Confesso que nunca tinha estudado Medicina Tropical a sério… Nem mesmo sem ser a sério. Nem mesmo por descargo de consciência antes de ir. Só levei um livro de medicina para ler porque achei que não ia ter cabeça nem oportunidade para estudar… Enganei-me! Enquanto lá estive estudei o Current Medical Diagnosis and Treatment até à inconsciência porque tive de tratar desde malária até febre de Katayama, passando por impétigo e tinha. Descobri a minha vocação! É mesmo disto que eu gosto. Seria de bom grado a Primeira-Dama do Estado de Emergência! 

Foi uma experiência aterradora ao início, mas que acabou por ser óptima, trabalhar com doentes de cuja cultura nada conhecia, inclusivamente a língua (o dialecto Changana), e com os outros profissionais, que eram pessoas com muito pouca cultura médica ou científica, mas a maior parte deles com experiência clínica e muito bom senso. Precisava permanentemente de uma intérprete, a Inês de Maria, que para além de tradutora fazia também de exegeta e mediadora cultural, adaptando as minhas perguntas à realidade local.
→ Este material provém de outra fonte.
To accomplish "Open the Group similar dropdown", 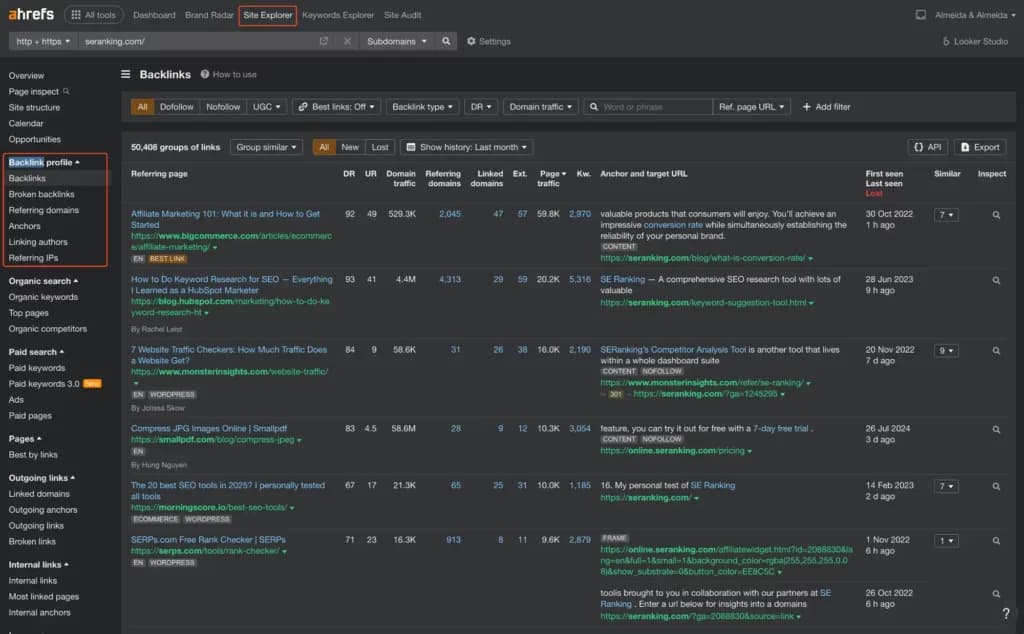I will (x=266, y=147).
Ainda hoje sorrio quando me lembro que perguntava a uma doente com candidíase vaginal se o corrimento era de tipo iogurte e ela, imperturbável, traduzia iogurte para coco ralado ou mandioca cozida... Ou quando comecei a compreender um pouco do dialecto, uma vez uma senhora queixou-se que a filha de sete anos tinha a “dor do mês”. 

– Com sete anos já é menstruada?! Perguntei, abismada, ainda para mais porque a menina não aparentava sequer ter sete anos, mas apenas cinco ou seis. 

– Não, não é menstruada, assegurou-me a Inês, o que ela disse é que a menina tem epilepsia, aqui as pessoas chamam-lhe tradicionalmente a “doença do mês” ou a “doença da lua”...

(Como se vê, perdi grandes oportunidades de ficar calada, mas foi divertido.)